The upstream area is computed by routing down slope with the fraction of the
area being routed to the next downstream pixel being proportional to the
gradient times the contour length. 

The local value of the gradient is computed using the average of a
subset of between pixel gradients. For a normal 'hill slope' cell these are the
gradients to downslope pixels weighted by contour length. In the case of
pixels which contain river channels the average of the gradients from upslope
pixels weighted by contour length us used.

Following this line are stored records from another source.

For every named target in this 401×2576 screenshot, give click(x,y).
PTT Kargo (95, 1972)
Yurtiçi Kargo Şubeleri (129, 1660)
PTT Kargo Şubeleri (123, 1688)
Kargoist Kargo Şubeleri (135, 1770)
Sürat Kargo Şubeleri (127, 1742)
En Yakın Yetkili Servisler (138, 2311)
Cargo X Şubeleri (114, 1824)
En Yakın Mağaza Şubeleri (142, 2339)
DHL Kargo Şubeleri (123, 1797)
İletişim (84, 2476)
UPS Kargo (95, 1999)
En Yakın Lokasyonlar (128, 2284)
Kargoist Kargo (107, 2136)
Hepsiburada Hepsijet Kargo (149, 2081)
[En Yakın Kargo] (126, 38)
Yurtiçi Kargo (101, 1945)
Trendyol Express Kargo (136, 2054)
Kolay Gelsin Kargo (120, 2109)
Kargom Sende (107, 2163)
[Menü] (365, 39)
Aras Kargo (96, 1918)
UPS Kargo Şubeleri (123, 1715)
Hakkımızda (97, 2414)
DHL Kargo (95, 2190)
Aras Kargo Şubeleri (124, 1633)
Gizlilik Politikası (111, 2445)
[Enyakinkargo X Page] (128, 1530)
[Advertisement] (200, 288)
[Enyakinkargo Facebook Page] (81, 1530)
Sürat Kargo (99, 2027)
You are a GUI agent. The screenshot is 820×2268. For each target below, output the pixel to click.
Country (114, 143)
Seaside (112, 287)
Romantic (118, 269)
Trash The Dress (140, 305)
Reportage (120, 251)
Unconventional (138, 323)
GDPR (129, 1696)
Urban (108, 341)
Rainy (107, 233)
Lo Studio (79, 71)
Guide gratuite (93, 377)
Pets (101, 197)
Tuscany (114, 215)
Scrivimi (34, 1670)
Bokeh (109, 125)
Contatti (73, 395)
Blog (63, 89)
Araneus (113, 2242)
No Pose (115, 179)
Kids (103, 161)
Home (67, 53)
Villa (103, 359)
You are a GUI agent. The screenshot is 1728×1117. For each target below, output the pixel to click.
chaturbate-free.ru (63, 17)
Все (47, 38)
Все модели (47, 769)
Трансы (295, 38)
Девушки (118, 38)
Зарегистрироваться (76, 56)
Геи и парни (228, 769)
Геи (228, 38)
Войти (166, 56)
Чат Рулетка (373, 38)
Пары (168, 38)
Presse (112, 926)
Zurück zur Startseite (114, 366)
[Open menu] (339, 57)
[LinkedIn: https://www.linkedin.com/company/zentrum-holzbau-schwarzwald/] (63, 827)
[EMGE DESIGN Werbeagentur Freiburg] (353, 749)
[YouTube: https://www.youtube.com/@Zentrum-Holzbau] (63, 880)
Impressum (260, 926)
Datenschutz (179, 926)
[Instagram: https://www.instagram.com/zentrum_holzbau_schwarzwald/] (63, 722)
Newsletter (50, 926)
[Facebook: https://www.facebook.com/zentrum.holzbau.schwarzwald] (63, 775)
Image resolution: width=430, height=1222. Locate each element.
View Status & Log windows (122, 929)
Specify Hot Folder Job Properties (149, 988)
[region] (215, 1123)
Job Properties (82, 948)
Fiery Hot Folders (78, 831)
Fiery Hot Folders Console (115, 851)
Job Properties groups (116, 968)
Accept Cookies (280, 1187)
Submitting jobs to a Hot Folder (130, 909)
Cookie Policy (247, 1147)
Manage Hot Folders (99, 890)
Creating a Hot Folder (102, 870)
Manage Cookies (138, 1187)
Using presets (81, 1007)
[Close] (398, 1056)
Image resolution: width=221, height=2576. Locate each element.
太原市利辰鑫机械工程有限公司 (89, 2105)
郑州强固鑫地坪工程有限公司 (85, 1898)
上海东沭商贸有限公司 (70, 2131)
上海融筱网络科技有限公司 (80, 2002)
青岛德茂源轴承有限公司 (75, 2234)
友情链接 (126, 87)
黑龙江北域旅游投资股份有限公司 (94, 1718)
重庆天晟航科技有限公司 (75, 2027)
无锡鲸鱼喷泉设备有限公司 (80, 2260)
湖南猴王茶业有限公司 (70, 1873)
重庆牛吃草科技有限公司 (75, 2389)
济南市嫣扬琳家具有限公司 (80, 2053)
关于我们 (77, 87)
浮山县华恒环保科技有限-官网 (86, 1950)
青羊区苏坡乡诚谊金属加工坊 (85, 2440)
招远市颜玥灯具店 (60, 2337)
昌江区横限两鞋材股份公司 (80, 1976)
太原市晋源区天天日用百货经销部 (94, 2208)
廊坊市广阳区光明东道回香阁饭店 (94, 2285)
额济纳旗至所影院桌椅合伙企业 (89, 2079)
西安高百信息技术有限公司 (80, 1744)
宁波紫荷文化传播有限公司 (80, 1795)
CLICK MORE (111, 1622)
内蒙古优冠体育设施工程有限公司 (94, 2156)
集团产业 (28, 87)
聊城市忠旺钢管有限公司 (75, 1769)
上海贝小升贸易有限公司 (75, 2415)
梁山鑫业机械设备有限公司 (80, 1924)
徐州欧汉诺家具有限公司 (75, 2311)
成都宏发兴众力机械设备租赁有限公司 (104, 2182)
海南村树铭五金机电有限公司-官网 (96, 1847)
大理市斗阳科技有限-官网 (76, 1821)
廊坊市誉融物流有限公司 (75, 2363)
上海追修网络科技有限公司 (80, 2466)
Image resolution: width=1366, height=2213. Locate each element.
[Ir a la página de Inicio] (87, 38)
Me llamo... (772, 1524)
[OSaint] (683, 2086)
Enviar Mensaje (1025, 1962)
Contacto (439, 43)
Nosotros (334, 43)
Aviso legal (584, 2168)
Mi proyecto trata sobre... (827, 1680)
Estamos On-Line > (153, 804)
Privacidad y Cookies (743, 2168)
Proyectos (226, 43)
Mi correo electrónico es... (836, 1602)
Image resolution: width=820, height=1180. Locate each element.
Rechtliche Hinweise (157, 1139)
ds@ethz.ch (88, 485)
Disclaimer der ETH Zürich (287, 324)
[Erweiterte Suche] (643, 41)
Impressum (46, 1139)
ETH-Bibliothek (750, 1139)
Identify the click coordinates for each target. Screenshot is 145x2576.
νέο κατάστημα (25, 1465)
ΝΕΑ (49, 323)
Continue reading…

These properties are computed in an algorithm that passes over
the data once in descending height. It is called as follows

```{r, calc_atb}
ctch$compute_properties()
```

The plot of the topographic index shows a pattern of increasing values closer
to the river channels

```{r, plot_atb}
## plot of topographic index (log(a/tan b))
ctch$plot_layer('atb')
```

## Adding additional layer

Properties may come in additional GIS layers. To demonstrate the addition of an
additional layer we will extract the filled dem

```{r ,extract_filled}
tmp <- ctch$get_layer("filled_dem")
```

then separate it into a layers representing land above and below 500m.

```{r height layer}
tmp <- terra::classify( tmp,
                       matrix(c(0,500,NA,
                                500,1000,-999),
                              ncol=3, byrow=TRUE))
```

The resulting raster object can now be written to a file

```{r, write_height_layer}
terra::writeRaster(tmp,file.path(demo_dir,"greater_500.tif"))
```
which is added to the meta data with
```{r, add_height_layer}
ctch$add_layer("greater_500",file.path(demo_dir,"greater_500.tif"))
ctch$get_layer()
```

# Flow distances and ordering

Since `dynatop` simulations make use of ordered HRUs to work downslope, a
metric is required to order the downslope
sequencing. The calculation of four such metrics is supported

- *shortest flow length* - the shortest length based on the pixel flow paths
to a channel
- *Dominant flow length* - the distance to a channel moving in the dominant
(largest fraction) flow direction from any grid cell
- *Expected flow length* - the distance to the channel based on a weighted
average of the downslope flow lengths. Weights are given by the fraction of
flow in each direction.
- *Band* - A strict computational order, starting at the channel arranged such
that if all pixels in band $i+1,i+2,\ldots$ are evaluated the inflows to band
$i$ are known.

The computation is initiated with
```{r, flow_length}
ctch$compute_flow_lengths()
```

The additional layers can be examined as expected
```{r, flow_length_plot}
ctch$get_layer()
ctch$plot_layer("band")
```

# Classifying into Hydrological Response Units

Methods are provided for the classification of the catchment areas of similar
 hydrological response. The classifications generated in this process are
 augmented with a further distance based separation when generating a
 `dynatop` model (see following section).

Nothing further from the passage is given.